Convertible and notes payable-related parties include principal and accrued interest and consist of the following at June 30, 2024 and 2023:

          
   June 30,
2024
  June 30,
2023
(a)   Convertible notes-The Matthews Group  $2,084,000   $1,970,000 
(b)   Notes payable-The Matthews Group   5,821,000    4,988,000 
(c) Convertible notes-other related parties ($251,000 and $242,000 in default)   500,000    364,000 
Total convertible notes and notes payable-related parties  $8,405,000   $7,322,000 

 

(a) The notes are unsecured, convertible into common stock at $0.08 per share, bear interest at rates ranging from 8% to 10% per annum and are due on demand.

 

The Matthews Group is a related party (see Note 6) and is owned 50% by Ms. Van Tran, the Company’s CEO, and 50% by Larry Johanns, a significant shareholder of the Company. At June 30, 2023, convertible notes and accrued interest due to The Matthews Group totaled $1,970,000.  During the year ended June 30, 2024, $114,000 of interest was added to principal, resulting in a balance payable at June 30, 2024 of $2,084,000. At June 30, 2024, the notes are convertible at a conversion price of $0.08 per share into 26,053,749 shares of the Company’s common stock.

 

(b) The notes are unsecured, accrue interest at 10% per annum, and are due on demand.

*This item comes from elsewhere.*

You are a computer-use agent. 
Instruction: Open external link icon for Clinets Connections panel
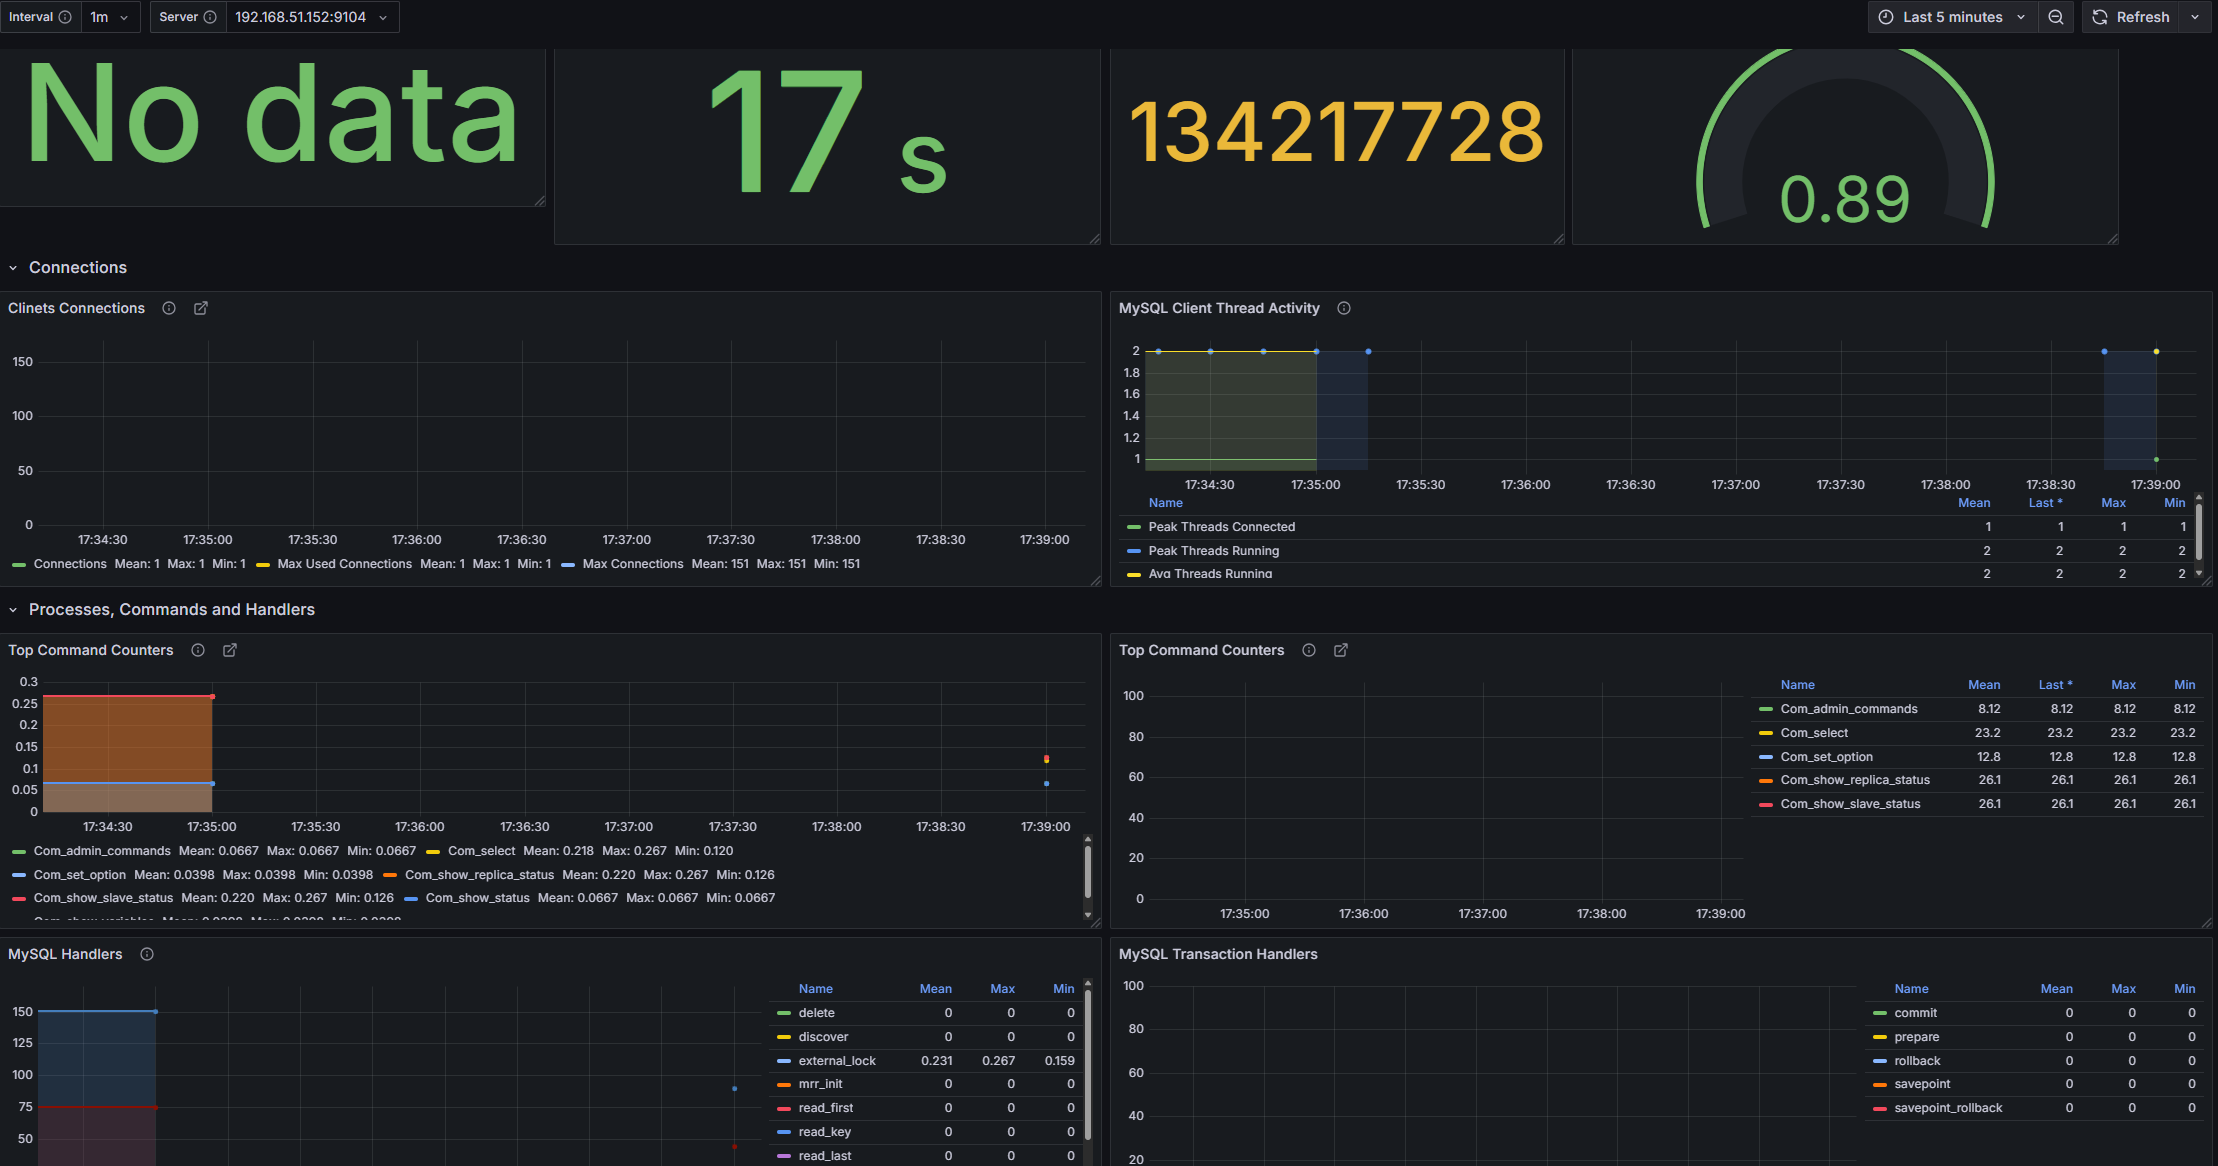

The notes were issued relating to a management services agreement with The Matthews Group (see Note 6) dated September 30, 2015.

 

At June 30, 2023, notes and accrued interest due to The Matthews Group totaled $4,988,000.  During the year ended June 30, 2024, $441,000 of notes payable were issued and interest of $392,000 was added to principal, resulting in a balance owed of $5,821,000 at June 30, 2024.

 

(c) The notes are due to a current and a former director, are unsecured, convertible into common stock at per share amounts ranging from $0.04 to $0.30, and bear interest at rates ranging from 8% to 10% per annum.

 

At June 30, 2023, convertible notes and accrued interest due to other related parties totaled $364,000. During the year ended June 30, 2024, $145,000 of notes payable were issued, $33,000 of notes payable were repaid, and interest of $24,000 was added to principal, resulting in a balance owed of $500,000 at June 30, 2024. At June 30, 2024, $251,000 of the notes were due in 2010 and are in default, and $249,000 is due on demand. At June 30, 2024, $251,000 of the notes are convertible at a conversion price of $0.30 per share into 837,081 shares of the Company’s common stock, $67,000 of the notes are convertible at a conversion price of $0.08 per share into 836,535 shares of the Company’s common stock, $29,000 of the notes are convertible at a conversion price of $0.10 per share into 286,812 shares of the Company’s common stock, and $151,000 of the notes are convertible at a conversion price of $0.04 per share into 3,844,049 shares of the Company’s common stock.